When asked to consider writing about the value of attending the Australasian FASD conference this coming November, my first thought was, I could write a book! I will however do my best to keep this story short.
Let’s call a spade a spade. This conference is about booze and so it is not a conference for the faint-hearted. It is however a conference for the curious, the sceptical and the bewildered as much as it is for those more experienced in the art and science of recognising and preventing Fetal Alcohol Spectrum Disorder (FASD). It will be a conference that seeks to recognise and help the marginalised, the overlooked, the misunderstood and the mismanaged among us. It will be about what we know so far and what is being done – and not done – to protect vulnerable children affected by FASD and their families, and to prevent more children being born affected.

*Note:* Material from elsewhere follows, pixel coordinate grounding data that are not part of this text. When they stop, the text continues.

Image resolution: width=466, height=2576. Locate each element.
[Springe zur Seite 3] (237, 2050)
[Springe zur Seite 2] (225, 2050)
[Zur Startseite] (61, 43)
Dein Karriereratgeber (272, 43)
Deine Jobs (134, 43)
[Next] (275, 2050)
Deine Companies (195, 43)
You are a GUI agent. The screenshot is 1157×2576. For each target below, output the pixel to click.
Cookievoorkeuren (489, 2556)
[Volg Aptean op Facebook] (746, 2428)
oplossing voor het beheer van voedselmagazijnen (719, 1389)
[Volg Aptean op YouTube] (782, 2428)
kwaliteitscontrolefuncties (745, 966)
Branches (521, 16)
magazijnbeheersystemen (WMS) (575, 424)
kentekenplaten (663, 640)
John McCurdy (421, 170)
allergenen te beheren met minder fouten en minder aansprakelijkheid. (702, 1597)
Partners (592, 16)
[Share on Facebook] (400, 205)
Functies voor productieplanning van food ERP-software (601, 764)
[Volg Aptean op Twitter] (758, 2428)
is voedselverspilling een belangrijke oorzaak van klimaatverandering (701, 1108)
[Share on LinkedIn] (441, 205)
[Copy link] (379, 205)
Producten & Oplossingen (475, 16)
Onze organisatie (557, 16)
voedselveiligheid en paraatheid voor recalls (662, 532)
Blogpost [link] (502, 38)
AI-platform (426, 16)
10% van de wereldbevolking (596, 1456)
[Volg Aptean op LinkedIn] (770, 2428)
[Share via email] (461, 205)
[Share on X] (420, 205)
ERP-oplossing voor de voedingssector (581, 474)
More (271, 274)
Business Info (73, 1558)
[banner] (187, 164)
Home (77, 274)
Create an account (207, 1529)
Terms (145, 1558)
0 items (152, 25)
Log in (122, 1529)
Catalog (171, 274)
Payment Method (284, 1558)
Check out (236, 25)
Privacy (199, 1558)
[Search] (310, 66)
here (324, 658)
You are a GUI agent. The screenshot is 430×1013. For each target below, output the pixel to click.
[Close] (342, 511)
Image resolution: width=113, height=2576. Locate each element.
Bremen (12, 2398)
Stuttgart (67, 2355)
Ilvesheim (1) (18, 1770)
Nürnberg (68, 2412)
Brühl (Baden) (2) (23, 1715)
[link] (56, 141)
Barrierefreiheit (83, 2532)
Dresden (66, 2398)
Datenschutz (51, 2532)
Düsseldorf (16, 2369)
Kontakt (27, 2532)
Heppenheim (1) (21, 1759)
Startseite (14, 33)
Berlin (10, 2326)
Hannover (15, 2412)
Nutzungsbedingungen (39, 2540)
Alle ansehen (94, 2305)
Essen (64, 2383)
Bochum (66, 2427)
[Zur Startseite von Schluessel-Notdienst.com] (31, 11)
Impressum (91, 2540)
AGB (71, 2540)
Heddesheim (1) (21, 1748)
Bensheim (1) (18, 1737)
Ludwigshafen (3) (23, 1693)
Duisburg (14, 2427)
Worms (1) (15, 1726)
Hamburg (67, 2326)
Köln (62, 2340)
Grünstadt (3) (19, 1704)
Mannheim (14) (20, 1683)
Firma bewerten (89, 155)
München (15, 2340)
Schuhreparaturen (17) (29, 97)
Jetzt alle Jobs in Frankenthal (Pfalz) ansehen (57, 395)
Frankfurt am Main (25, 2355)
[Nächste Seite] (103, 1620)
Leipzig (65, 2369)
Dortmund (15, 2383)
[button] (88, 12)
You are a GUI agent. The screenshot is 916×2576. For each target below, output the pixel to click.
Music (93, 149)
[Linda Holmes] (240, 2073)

I met to discuss FASD with a politician recently who said, “Isn’t this just about a bunch of women who should know better?” I don’t believe it was a question. To me it epitomises a prevailing attitude of blame. Not wishing to cast aspersions solely on politicians, for many are supportive, but there seems to me to be some widely held and misguided assumptions holding back progress in this area of public health. This conference will bring about enlightenment!
On my travels I find front line health and social services workers, who may be aware that FASD may be an issue, but are worried that raising the subject will do more harm than good; and so may say nothing. This serves no good purpose. It can nag at their conscience and leave clients scrambling for answers. Perhaps as we have moved toward greater sensitivity to people’s emotional needs and aim for ‘strength-based approaches’, we have lost some of the art of professional discretion and the wisdom to know when knowledge equals empowerment, even when it has a sting in the tail. This conference will challenge our practice!
Being about pregnant women and babies, you might think that the conference is unrelated to your area of work. There you would be wrong. You only have to read the list of categories in the Call for Abstracts to get a sense of the magnitude of this issue. FASD is everywhere there is alcohol. It is just hidden and this conference will bring it to the fore.
After years as a health promoter with a focus on alcohol’s effect on early development, I don’t need convincing that FASD has a link with multiple negative social statistics. We have done very little to investigate this in Australia and New Zealand so far because everyone is busy looking for answers elsewhere. There is a story about a man who lost his keys and was searching for them under a streetlamp. When asked if he was sure this is where he dropped them he replied ‘No, but this is where the light is shining’. This conference will shine the light where keys can be found!
The conference is about justice – social justice and the sort found in criminal courts. Auckland Youth Court Judge, Tony Fitzgerald is one of the keynote speakers who exemplify the conference theme, Time to Learn, Time to Act. Having learned more about FASD, he has set about making a positive difference for affected youth appearing in New Zealand Courts.
So in summary, (last chapter of a short story about a long story) the conference will bring together those who may know little and want to know more and those who have scratched the surface with so much more to do; all on the same important quest. As the way forward is not yet cleared of barriers, the conference is a timely opportunity to strengthen our collective efforts and to more effectively reach and improve the lives of those affected by FASD; and those yet to be born. Are you up for the challenge?!